Thursday, April 24, 2014

Climate Change Blows Hot and Cold


By Devin Hartmann

Here in the Northeast, the past winter seemed to have been one of the worst and longest in decades. While globally the winter was fairly average we seemed to have gotten the worst, seeing snow almost every week through January and February with snow showers up to late March. If this has been any indicator of what to expect for the following years we are in for some pretty cold winters.

On March 28, the Obama administration announced a strategy to reduce methane gas emissions.  While most of the emissions coming from the United States are from burning coal oil and natural gas in the form of carbon dioxide, methane makes up about nine percent of the greenhouse gas pollutants; it is over twenty times more potent than carbon dioxide.

Release of the methane has recently been linked to hydraulic fracturing, with the gas leaking from drilling sites at 50 percent higher than originally thought. Within the past few years natural gas has become more popular, gaining support from the Obama administration for its reduced production of greenhouse gases. However, certain environmental groups including the Sierra Club, the nation’s largest grassroots environmental organization, oppose fracking, declaring that the methane released outweighs the benefits of the gas obtained from the process.

A White House official said that the Environmental Protection Agency would be looking into significant sources of methane and similar greenhouse gas emissions from the oil and gas sector starting this spring. The official added that by the fall the agency “will determine how best to pursue further methane reductions from these sources.” If the EPA decides to increase regulations it would complete them just before President Obama’s term ends in 2016.

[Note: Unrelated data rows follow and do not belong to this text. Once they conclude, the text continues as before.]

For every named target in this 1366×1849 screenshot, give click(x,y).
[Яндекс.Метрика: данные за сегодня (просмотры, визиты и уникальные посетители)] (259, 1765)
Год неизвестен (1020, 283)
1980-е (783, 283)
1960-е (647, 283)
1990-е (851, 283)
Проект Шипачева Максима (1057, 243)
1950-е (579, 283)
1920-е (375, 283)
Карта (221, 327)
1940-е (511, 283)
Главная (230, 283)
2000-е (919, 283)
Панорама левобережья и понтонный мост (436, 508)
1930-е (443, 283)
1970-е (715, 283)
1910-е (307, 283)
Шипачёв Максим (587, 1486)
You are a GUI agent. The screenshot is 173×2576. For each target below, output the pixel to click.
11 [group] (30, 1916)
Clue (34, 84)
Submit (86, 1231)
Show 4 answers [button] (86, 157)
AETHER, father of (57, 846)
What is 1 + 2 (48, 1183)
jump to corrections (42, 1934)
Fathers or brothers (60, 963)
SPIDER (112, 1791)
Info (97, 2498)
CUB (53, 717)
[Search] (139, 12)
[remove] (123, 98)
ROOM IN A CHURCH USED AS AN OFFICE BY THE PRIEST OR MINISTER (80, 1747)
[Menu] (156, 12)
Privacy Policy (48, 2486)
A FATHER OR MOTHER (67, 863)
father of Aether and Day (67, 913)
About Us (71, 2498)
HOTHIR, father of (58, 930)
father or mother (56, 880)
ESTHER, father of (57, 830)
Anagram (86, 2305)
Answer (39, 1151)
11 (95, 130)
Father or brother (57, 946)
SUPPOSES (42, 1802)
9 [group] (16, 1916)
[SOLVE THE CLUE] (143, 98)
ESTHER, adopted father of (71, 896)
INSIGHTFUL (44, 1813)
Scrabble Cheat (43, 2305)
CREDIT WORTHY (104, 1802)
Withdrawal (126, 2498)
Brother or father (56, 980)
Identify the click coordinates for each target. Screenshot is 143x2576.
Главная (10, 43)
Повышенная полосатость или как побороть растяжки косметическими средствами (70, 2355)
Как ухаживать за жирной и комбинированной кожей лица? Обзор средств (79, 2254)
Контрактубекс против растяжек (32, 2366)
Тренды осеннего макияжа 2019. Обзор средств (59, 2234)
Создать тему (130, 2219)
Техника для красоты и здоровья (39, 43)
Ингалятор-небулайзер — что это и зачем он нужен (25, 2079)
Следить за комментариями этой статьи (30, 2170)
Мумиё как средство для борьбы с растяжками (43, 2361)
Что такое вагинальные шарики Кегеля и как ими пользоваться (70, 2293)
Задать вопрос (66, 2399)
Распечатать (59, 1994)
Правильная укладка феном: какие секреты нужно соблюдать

While the United States is starting to address the methane problem, a panel was held in Yokohama, Japan addressing climate change. A report was released by the panel stating that the problem of climate change would grow worse at alarming rates unless greenhouse emissions are lowered to a more suitable level. The report and panel were held by the Intergovernmental Panel on Climate Change, a United Nations group that periodically evaluates climate science. Ice caps are melting, coral reefs are dying, heat waves and heavy rain are worsening, and these are just some of the conclusions the panel has made that can be linked to climate change.

Rising and more acidic oceans are effects of the absorption of carbon dioxide that has been given off by cars and power plants. Organic matter in the Arctic is starting to melt as well, which will eventually decay and add to the greenhouse gases released.

The report predicts population displacement and mass migration from the heavily affected areas. Conflict for land, useable water, and even food are all also a possibility as an indirect cause of climate change “by exacerbating well-established drivers of these conflicts such as poverty and economic shocks.”

While this all seems like a perfect story for a disaster movie, the hard truth is that this is an actual possible outcome. As the water levels rise, coastal and island dwelling populations might have to be relocated, potentially causing overcrowding and poverty. Along with the acidic increase in the oceans that could cause migration and in some cases extinction for fish species, food sources would also start to dwindle.